This facility received the LE Facilities II Gold award in the 2022 Officer Station Design Awards.
In 2015, South San Francisco citizens approved Measure W, a district tax plan to fund the replacement of outdated City facilities. The City hired a design team in 2018 to work with the Police Department to implement this vision and establish current and future needs. Due to skyrocketing Bay-Area construction costs, the resulting program maintained a tight building footprint.
The California Essential Services Act (ESA) added additional cost concerns due to the liquefiable soil conditions on the building site, which led to a compact facility. Despite the tight facility parcel, the team elected to build a support building for non-essential functions. This stand-alone building didn’t have to meet the ESA and offered a cost savings opportunity. The support building houses several storage functions and, most importantly, a 5-lane, 25-yard tactical firing range.

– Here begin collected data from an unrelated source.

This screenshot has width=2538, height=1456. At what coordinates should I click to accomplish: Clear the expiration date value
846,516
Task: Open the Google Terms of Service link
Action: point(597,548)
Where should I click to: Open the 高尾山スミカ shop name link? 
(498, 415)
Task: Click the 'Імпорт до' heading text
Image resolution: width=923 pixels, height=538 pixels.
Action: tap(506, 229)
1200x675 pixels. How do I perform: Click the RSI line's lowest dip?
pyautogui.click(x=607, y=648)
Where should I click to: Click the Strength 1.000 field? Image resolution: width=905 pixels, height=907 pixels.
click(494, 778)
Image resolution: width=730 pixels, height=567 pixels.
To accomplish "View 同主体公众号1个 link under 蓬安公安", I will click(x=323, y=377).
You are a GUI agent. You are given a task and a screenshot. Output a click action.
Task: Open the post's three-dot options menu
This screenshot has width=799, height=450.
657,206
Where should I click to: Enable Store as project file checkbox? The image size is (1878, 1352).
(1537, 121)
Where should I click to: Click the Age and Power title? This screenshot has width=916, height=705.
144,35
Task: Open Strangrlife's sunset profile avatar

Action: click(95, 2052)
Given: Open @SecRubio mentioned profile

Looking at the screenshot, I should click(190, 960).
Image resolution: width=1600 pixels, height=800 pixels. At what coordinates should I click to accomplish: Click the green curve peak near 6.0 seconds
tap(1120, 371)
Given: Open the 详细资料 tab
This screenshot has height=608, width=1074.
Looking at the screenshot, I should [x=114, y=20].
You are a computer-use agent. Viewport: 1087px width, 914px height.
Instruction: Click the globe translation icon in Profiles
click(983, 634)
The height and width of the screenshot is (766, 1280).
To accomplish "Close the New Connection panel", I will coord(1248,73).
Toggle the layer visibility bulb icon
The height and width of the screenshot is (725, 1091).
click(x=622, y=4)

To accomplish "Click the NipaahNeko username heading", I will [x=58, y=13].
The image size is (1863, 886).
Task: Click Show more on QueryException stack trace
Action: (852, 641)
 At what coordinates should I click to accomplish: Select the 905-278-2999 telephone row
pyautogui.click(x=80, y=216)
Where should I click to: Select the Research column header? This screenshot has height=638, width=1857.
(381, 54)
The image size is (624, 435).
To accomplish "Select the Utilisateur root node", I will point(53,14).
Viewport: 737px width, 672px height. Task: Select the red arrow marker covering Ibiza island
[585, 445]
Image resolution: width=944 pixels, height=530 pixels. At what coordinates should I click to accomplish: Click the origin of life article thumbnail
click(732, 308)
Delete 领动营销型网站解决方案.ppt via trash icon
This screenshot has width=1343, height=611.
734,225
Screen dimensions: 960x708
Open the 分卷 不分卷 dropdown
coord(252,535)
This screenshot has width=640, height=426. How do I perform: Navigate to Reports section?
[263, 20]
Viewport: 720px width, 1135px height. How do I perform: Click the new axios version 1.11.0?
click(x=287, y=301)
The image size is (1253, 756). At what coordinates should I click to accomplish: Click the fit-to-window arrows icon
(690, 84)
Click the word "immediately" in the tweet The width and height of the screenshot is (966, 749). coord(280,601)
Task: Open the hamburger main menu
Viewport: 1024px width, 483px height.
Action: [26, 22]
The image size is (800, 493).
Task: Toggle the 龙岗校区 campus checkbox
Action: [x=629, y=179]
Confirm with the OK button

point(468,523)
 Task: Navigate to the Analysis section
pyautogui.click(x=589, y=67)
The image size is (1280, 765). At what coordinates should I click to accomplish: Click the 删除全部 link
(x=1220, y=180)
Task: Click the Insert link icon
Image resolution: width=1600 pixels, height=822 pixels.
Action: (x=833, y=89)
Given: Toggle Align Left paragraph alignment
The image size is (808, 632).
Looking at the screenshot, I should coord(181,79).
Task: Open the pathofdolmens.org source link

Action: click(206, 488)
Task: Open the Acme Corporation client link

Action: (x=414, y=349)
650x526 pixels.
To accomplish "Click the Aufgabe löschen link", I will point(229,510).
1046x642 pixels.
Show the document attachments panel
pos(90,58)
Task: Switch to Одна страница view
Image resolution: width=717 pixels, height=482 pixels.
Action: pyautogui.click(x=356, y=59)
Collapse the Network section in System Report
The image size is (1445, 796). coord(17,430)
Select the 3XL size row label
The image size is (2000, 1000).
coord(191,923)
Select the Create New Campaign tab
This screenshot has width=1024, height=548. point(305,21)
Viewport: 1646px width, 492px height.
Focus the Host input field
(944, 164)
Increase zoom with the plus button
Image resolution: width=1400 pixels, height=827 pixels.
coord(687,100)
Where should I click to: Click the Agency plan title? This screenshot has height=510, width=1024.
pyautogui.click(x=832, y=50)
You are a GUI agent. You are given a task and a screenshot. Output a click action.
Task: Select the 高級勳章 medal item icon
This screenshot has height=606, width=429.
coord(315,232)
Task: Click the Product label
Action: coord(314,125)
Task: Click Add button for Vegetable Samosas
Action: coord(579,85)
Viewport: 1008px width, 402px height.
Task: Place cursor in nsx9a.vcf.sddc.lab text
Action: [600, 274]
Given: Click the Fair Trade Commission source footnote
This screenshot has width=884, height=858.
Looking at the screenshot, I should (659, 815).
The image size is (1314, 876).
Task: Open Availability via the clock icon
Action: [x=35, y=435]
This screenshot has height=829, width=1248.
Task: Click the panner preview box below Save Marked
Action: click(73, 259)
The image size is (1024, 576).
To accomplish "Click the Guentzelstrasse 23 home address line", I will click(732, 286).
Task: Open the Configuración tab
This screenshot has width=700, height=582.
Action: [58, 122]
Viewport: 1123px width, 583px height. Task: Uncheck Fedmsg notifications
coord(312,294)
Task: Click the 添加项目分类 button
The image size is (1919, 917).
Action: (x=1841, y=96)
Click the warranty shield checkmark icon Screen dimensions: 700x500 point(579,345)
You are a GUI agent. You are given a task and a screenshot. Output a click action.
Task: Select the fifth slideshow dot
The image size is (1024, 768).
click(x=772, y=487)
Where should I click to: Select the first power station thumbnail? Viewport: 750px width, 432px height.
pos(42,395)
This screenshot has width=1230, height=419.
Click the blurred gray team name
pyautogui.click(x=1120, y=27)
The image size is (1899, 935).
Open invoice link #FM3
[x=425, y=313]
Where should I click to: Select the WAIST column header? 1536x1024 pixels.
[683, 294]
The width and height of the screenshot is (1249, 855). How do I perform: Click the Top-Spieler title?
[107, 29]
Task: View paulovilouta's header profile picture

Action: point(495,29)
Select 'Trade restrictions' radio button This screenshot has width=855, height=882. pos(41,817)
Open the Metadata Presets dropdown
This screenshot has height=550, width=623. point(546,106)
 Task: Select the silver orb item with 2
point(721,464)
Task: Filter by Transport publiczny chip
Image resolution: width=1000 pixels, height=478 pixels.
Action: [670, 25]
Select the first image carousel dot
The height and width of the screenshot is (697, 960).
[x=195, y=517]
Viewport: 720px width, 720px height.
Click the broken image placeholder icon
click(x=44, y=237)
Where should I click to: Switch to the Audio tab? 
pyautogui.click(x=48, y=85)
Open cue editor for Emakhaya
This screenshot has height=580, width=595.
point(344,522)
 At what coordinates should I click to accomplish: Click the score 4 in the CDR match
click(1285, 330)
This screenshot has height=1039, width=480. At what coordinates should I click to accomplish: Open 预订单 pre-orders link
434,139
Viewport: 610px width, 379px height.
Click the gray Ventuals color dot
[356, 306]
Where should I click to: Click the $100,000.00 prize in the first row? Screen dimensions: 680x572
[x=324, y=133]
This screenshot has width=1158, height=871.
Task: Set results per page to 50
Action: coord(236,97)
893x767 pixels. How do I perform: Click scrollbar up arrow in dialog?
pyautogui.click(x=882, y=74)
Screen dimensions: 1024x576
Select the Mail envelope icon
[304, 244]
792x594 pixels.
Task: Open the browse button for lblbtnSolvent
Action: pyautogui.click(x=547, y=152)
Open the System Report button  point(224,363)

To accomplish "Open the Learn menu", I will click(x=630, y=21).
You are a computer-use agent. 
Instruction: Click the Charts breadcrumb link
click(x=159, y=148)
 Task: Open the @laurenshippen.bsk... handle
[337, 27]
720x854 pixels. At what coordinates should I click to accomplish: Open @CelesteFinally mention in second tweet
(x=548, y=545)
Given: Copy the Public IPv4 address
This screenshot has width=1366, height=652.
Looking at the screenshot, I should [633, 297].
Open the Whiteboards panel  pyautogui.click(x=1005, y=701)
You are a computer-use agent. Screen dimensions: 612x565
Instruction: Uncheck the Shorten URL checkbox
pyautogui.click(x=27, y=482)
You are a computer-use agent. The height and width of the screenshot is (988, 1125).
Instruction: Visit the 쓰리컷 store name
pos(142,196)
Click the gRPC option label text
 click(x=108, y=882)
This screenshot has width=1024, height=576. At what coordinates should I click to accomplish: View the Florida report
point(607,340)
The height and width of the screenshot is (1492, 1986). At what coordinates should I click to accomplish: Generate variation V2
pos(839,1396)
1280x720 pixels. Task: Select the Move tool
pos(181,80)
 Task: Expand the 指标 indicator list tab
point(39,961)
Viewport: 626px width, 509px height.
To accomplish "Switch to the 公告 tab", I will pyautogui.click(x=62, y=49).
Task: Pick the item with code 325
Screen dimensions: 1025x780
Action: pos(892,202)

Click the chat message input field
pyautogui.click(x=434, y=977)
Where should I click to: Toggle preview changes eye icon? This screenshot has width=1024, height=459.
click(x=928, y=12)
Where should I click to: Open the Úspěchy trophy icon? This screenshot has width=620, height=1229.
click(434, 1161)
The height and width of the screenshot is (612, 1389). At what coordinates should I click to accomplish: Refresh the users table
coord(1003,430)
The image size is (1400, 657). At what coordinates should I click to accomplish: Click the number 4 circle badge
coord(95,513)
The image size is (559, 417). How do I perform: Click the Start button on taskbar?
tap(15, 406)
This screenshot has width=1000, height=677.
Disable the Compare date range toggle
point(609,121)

The first floor includes Patrol, Detention, Records, and Evidence departments and provides secure access to the public’s most-needed areas. The public Community Room doubles as a police training area with a secure back entry for police. A public elevator provides a second-floor lobby waiting room for the administration area and investigations interview suite. The second floor has the locker and exercise rooms and the main break room with a balcony shared by Dispatch.
All staff areas on the public side, except administration, are limited to high glass which floods the building with natural light, borrowed for offices and work areas. The design encourages staff interaction using the primary stair to circulate staff between work and break areas. Exposed and highlighted ESA seismic bracing demonstrates facility safety is always top of mind. Located at a major intersection, we used a row of k-rated bollards to protect the facility from vehicular assault.
The South San Francisco Police Department had never occupied a facility designed specifically for police needs and services. Their last facility was a section, with one window, of an old department store retrofitted with office space, detention areas, and an indoor firing range—that current standards would never allow.
As we began to design, these shortcomings were top of mind for the Police. Another design driver was that Measure W funding ensured updated dispatch capabilities to replace the previously cramped dispatch area with poor environmental controls and no natural light. We would also ensure that the new facility complied with the Essential Services Act (ESA).
Maximizing natural light was a project design feature. The new facility offers direct natural light or borrowed natural light for most offices and work areas, except for two small auxiliary offices outside the administrative suite. The firing range has superior lighting and laminar air flow to keep toxins away from shooters, something the previous range lacked. The dispatch area is larger and provides all the amenities required to comply with APCO recommendations and large windows with automated shades. We decided to expose and highlight the required ESA seismic bracing in several areas. This feature demonstrates to the public and staff that we designed the facility safety in all regards.
The police were concerned that a multi-story facility could minimize contact between departments. To address this, we created the primary staff vertical circulation adjacent to the patrol report writing area on the lower level and the main break room on the upper, allowing the stair to provide a visual link between these two spaces.